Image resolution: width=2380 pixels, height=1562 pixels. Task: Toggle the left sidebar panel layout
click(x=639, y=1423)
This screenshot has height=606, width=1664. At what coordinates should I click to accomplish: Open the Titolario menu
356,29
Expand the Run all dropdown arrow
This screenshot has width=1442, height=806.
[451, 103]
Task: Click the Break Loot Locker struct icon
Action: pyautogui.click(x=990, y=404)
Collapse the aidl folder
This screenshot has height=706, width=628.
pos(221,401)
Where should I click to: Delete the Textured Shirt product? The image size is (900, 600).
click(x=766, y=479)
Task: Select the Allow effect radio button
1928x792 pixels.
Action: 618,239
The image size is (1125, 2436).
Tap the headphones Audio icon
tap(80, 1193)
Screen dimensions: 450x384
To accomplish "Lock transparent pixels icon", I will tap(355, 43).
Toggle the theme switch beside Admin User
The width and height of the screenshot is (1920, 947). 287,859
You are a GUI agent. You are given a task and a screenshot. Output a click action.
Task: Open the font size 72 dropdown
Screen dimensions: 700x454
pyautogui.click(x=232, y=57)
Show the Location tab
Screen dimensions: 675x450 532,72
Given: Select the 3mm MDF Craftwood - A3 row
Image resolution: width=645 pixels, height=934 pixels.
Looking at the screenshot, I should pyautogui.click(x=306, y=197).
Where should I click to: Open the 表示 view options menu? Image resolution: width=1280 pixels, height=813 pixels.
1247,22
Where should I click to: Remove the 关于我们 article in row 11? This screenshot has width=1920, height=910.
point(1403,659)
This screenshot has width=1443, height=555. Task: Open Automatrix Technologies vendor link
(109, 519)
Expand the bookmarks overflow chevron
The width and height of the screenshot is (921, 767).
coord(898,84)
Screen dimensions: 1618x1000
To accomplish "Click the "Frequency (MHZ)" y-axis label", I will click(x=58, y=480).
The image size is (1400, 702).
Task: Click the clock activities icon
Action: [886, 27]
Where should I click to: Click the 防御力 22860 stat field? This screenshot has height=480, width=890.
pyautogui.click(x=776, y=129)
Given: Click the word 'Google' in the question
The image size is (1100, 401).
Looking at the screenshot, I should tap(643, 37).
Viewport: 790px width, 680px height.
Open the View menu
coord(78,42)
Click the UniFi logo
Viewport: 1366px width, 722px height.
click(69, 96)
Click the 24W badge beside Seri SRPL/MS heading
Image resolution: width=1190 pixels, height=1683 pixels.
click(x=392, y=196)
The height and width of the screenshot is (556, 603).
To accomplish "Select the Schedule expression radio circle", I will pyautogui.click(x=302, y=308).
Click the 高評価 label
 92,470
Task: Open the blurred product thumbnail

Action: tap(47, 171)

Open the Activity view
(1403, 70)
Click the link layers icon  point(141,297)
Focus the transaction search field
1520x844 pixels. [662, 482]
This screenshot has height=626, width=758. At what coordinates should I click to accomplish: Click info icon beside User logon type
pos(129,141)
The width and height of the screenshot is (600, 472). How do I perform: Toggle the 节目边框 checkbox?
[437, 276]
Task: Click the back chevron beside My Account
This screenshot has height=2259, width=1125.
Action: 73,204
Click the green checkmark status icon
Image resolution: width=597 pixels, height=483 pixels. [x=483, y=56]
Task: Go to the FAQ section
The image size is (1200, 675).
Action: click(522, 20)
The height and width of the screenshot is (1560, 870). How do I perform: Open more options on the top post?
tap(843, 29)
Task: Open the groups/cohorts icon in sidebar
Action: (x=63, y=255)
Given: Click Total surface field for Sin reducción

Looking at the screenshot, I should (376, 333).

_ _ _

TASK INSTRUCTIONS
The records above should be printed in full, exactly as they appear.

ANSWER TO THIS TASK
Image resolution: width=2380 pixels, height=1562 pixels. Task: Toggle the left sidebar panel layout
click(x=639, y=1423)
This screenshot has height=606, width=1664. At what coordinates should I click to accomplish: Open the Titolario menu
356,29
Expand the Run all dropdown arrow
This screenshot has width=1442, height=806.
[451, 103]
Task: Click the Break Loot Locker struct icon
Action: pyautogui.click(x=990, y=404)
Collapse the aidl folder
This screenshot has height=706, width=628.
pos(221,401)
Where should I click to: Delete the Textured Shirt product? The image size is (900, 600).
click(x=766, y=479)
Task: Select the Allow effect radio button
1928x792 pixels.
Action: 618,239
The image size is (1125, 2436).
Tap the headphones Audio icon
tap(80, 1193)
Screen dimensions: 450x384
To accomplish "Lock transparent pixels icon", I will tap(355, 43).
Toggle the theme switch beside Admin User
The width and height of the screenshot is (1920, 947). 287,859
You are a GUI agent. You are given a task and a screenshot. Output a click action.
Task: Open the font size 72 dropdown
Screen dimensions: 700x454
pyautogui.click(x=232, y=57)
Show the Location tab
Screen dimensions: 675x450 532,72
Given: Select the 3mm MDF Craftwood - A3 row
Image resolution: width=645 pixels, height=934 pixels.
Looking at the screenshot, I should pyautogui.click(x=306, y=197).
Where should I click to: Open the 表示 view options menu? Image resolution: width=1280 pixels, height=813 pixels.
1247,22
Where should I click to: Remove the 关于我们 article in row 11? This screenshot has width=1920, height=910.
point(1403,659)
This screenshot has width=1443, height=555. Task: Open Automatrix Technologies vendor link
(109, 519)
Expand the bookmarks overflow chevron
The width and height of the screenshot is (921, 767).
coord(898,84)
Screen dimensions: 1618x1000
To accomplish "Click the "Frequency (MHZ)" y-axis label", I will click(x=58, y=480).
The image size is (1400, 702).
Task: Click the clock activities icon
Action: [886, 27]
Where should I click to: Click the 防御力 22860 stat field? This screenshot has height=480, width=890.
pyautogui.click(x=776, y=129)
Given: Click the word 'Google' in the question
The image size is (1100, 401).
Looking at the screenshot, I should tap(643, 37).
Viewport: 790px width, 680px height.
Open the View menu
coord(78,42)
Click the UniFi logo
Viewport: 1366px width, 722px height.
click(69, 96)
Click the 24W badge beside Seri SRPL/MS heading
Image resolution: width=1190 pixels, height=1683 pixels.
click(x=392, y=196)
The height and width of the screenshot is (556, 603).
To accomplish "Select the Schedule expression radio circle", I will pyautogui.click(x=302, y=308).
Click the 高評価 label
 92,470
Task: Open the blurred product thumbnail

Action: tap(47, 171)

Open the Activity view
(1403, 70)
Click the link layers icon  point(141,297)
Focus the transaction search field
1520x844 pixels. [662, 482]
This screenshot has height=626, width=758. At what coordinates should I click to accomplish: Click info icon beside User logon type
pos(129,141)
The width and height of the screenshot is (600, 472). How do I perform: Toggle the 节目边框 checkbox?
[437, 276]
Task: Click the back chevron beside My Account
This screenshot has height=2259, width=1125.
Action: 73,204
Click the green checkmark status icon
Image resolution: width=597 pixels, height=483 pixels. [x=483, y=56]
Task: Go to the FAQ section
The image size is (1200, 675).
Action: click(522, 20)
The height and width of the screenshot is (1560, 870). How do I perform: Open more options on the top post?
tap(843, 29)
Task: Open the groups/cohorts icon in sidebar
Action: (x=63, y=255)
Given: Click Total surface field for Sin reducción

Looking at the screenshot, I should (376, 333).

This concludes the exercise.